In 2012, the largest Jewish denominations in New York City were Orthodox, Haredi, and Conservative Judaism. Reform Jewish communities are prevalent throughout the area. The large Jewish population has had a profound impact on the culture of New York City. After a period of mid-20th-century decline due to suburban migration, New York City's Jewish population has rebounded in the 21st century, driven largely by the high birth rates of Hasidic and other Orthodox communities.

Along with the metro area suburbs of Long Island and Hudson Valley, New York is home to approximately 1.75 million Jews, constituting roughly 11 percent of the state's total population.

==Historical population==

| Year | Jewish Population | Total City Population | Percentage of City |
|---|---|---|---|
| 1654 | 23 | 1,000 | 2.3 |
| 1750 | 300 | 13,000 | 2.3 |
| 1850 | 16,000 | 515,000 | 3.1 |
| 1859 | 40,000 | 813,000 | 4.9 |
| 1880 | 80,000 | 1,206,000 | 6.6 |
| 1920 | 1,600,000 | 5,620,000 | 28.5 |
| 1950 | 2,000,000 | 7,900,000 | 25.3 |
| 1981 | 1,100,000 | 7,000,000 | 15.8 |
| 1991 | 1,027,000 | 7,340,000 | 14 |
| 2002 | 972,000 | 8,000,000 | 12 |
| 2012 | 1,100,000 | 8,340,000 | 13.2 |
| 2023 | 960,000 | 8,260,000 | 11.6 |

=== Population comparisons ===
By area, there are just over 1.3 million Jews in the New York metropolitan area, making it the second largest metropolitan Jewish community in the world, after the Tel Aviv Metropolitan Area in Israel.
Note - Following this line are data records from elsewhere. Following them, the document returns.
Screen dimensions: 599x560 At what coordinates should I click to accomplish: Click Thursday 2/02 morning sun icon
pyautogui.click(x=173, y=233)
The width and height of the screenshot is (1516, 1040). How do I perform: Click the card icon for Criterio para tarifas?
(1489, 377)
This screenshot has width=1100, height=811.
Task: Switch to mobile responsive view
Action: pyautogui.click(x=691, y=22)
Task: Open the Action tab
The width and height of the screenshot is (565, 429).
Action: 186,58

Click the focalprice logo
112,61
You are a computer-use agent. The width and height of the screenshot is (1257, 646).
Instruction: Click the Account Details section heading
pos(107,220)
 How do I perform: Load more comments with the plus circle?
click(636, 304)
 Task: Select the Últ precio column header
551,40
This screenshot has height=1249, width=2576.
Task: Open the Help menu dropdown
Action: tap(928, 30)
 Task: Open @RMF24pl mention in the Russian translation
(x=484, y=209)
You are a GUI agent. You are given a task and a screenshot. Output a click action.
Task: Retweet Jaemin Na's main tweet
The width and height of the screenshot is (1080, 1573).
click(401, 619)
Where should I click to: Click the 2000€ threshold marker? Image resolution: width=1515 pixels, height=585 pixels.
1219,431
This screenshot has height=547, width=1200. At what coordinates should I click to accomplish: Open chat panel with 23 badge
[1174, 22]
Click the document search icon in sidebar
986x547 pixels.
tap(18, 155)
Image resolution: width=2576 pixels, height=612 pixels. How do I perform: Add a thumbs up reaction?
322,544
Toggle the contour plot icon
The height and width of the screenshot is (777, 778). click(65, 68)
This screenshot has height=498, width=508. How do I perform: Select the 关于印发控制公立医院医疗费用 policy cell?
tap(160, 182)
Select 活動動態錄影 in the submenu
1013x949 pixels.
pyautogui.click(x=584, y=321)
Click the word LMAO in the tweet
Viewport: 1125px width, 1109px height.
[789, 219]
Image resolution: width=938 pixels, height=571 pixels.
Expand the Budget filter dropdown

By city size, Tel Aviv proper has a smaller population of Jews than New York City proper, making New York City the largest community of Jews in the world within a city proper. Within their respective countries, New York City's Jewish population is larger than the combined Jewish populations of Chicago, Philadelphia, San Francisco, and Washington, D.C., and, within Israel, more than Jerusalem and Tel Aviv combined.

=== Immigration overview ===

==== Ashkenazi Jews ====
During the mid-19th century Russian, Lithuanian, and Polish Jews immigrated in large numbers, and the number of Jews in New York City soared throughout the beginning of the 20th century, reaching a peak of 2 million in the 1950s, when Jews constituted one-quarter of the city's population. New York City's Jewish population then began to decline because of low fertility rates and migration to both the suburbs and other states, particularly California and Florida. Though there were small Jewish communities throughout the United States by the 1920s, about 45% of the entire population of American Jews continued to live in New York City.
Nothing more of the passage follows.